The catastrophe we are facing is because of a tiny number of powerful actors and their enablers, pushed past tipping points in multiple systems. Warm-water corals have crossed thresholds: the ocean is too hot for recovery in many regions; collapse is now locked in. The Amazon risks drying into Savannah. Ice sheets are destabilising. Methane is beginning to be released from thawing tundra. We’ve crossed a red line.
Meanwhile, political theatre keeps serving up delays and rollbacks. A global carbon tax for shipping was scuppered by hardline actors; the Net Zero Banking Alliance collapsed under pressure. While leaders squabble, the Atlantic produced one of its strongest-ever storms for this time of year – Hurricane Melissa – supercharged by waters heated by our pollution.

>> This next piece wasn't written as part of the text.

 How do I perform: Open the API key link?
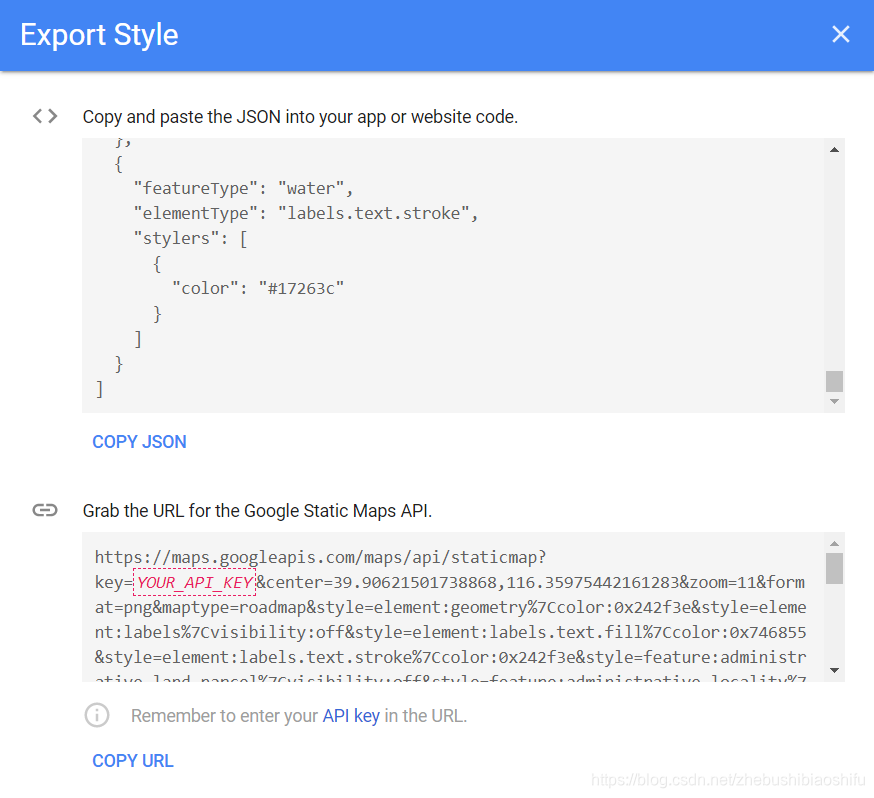point(350,716)
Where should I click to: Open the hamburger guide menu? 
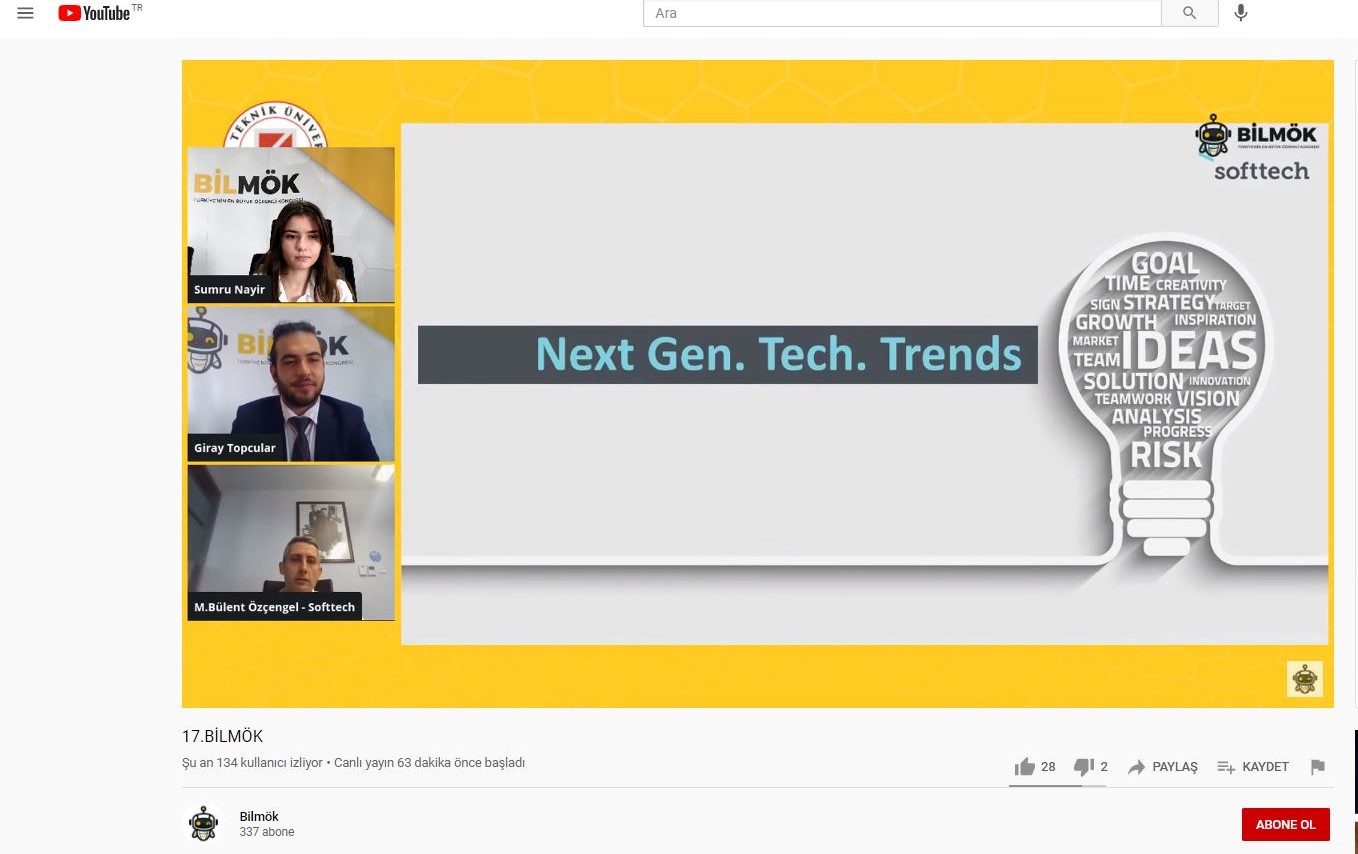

For anyone paying attention, recent months have been the worst climate months on record, not only in numbers but in meaning. We’ve forced the planet into feedback loops. Scientists warned this would happen; watching it unfolds brings a new grief.
Yet despair is not a plan. The #deathcult wants us paralysed, to claim “it’s too late.” But this isn’t binary. A planet at 1.5°C is bad; at 2°C it’s worse; at 3°C it’s catastrophic. Every fraction of a degree matters. Most projections today point to a 2.5–3.0°C increase by century’s end under optimistic political assumptions. A more realistic projection, accounting for slower, fragmented action, could be 3.0–3.5°C by 2100.
From a #spiky perspective: Western electorates are increasingly choosing far-right, climate-denying parties. Growth is capitalism’s lifeblood, but it’s death for the environment. Leaving decisions that affect society to a tiny, profit-driven minority is morally unacceptable. This isn’t a technological problem we lack the tools to solve – we have the tools. Instead, a relatively tiny number of selfish actors and their fear and greed are blocking meaningful change.
From a #fluffy perspective: Individuals, billions of us, can act. Start with these everyday steps:
Eat a plant-based diet instead of meat and dairy.
Use public transport, cycling and trains instead of cars.
Buy less; choose used over new whenever possible.
Insulate homes and reduce energy consumption.
Support and use renewable energy: solar and wind.
We can’t walk away from this, the only option is challenge. Reconciling this fluffy and spiky debates is the hardest part: we must act without illusions. We may never “win” in a clean, final sense, but our actions still matter. The difference between 2°C and 3°C will cost billions of lives. The difference between despair and defiance is the grassroots #DIY future we need to seed and grow.
From the spiky side, some argue for direct action: break laws that protect destructive industries, sabotage systems that perpetuate ecological harm, or withdraw labour to halt the economy. These are radical proposals with profound ethical and practical consequences.
From the fluffy side: consider moderating those impulses. Channel energy into mass organising, nonviolent direct action, community resilience, and building alternatives that scale. We need both defiance and construction: refuse what destroys us and build what sustains us. That is how we turn grief into resolve. From the fluffy side, maybe mediate your blocking of this needed spiky path?